On the first topic (positioning), a recent Obama speech sounds like someone in the DNC is reading this blog! The speech was given last week, and while I won’t do a blow by blow, the similarities are astonishing. Read my recommended outline (here) and Obama’s speech (here). Bravo Obama! Actually I think his acceptance speech at the DNC followed a similar outline, which I call the Roller Coaster. I tell you – if you’re doing product positioning – take a look at that outline! I’ve used a lot of positioning techniques, but always come back to the roller coaster. I’ll write more about that in a future post.
And yes, the whole world cares about the outcome of the American election. In some ways those outside the US think they should have some kind of say, because America holds such sway in the rest of the world. To satisfy their desire to do something, here’s a site that is aggregating votes in the Presidential election according to country (presumably based on an IP address look-up. According to the 745,000 votes recorded by the time of writing, 89% of their voters around the world prefer Obama. Country by country, only Macedonia prefers McCain, apparently due to a recent senate resolution in which Obama took sides with Greece in a dispute with Macedonia.

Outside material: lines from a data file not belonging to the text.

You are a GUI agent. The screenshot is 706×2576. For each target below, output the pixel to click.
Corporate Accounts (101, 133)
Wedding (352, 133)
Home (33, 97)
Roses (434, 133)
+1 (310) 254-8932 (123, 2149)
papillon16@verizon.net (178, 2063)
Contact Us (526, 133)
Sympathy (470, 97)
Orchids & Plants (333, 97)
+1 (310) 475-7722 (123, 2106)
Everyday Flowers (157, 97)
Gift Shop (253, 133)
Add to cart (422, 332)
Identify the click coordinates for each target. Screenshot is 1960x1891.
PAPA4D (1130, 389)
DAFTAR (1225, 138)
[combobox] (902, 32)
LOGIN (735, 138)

If the site linked above is representative of the opinions of internet-connected people around the world, isn’t it remarkable that nearly 90% of that sample of the world favors one candidate over the other? Surely this cannot much to do with the details of Obama’s platform; even American’s couldn’t say much about those details. No, it must be more of a comment about the overall evaluation of the Bush administration by “clickers” around the world. I’m not sure what that should count for, but if I were running for office, I think I’d pay attention to the sentiment. Having the world against America’s next choice of president can’t be a good thing for anyone. On the other hand, if the world sees a more friendly, cooperative president, it would seem to bode well.
Good luck America. Get out and vote!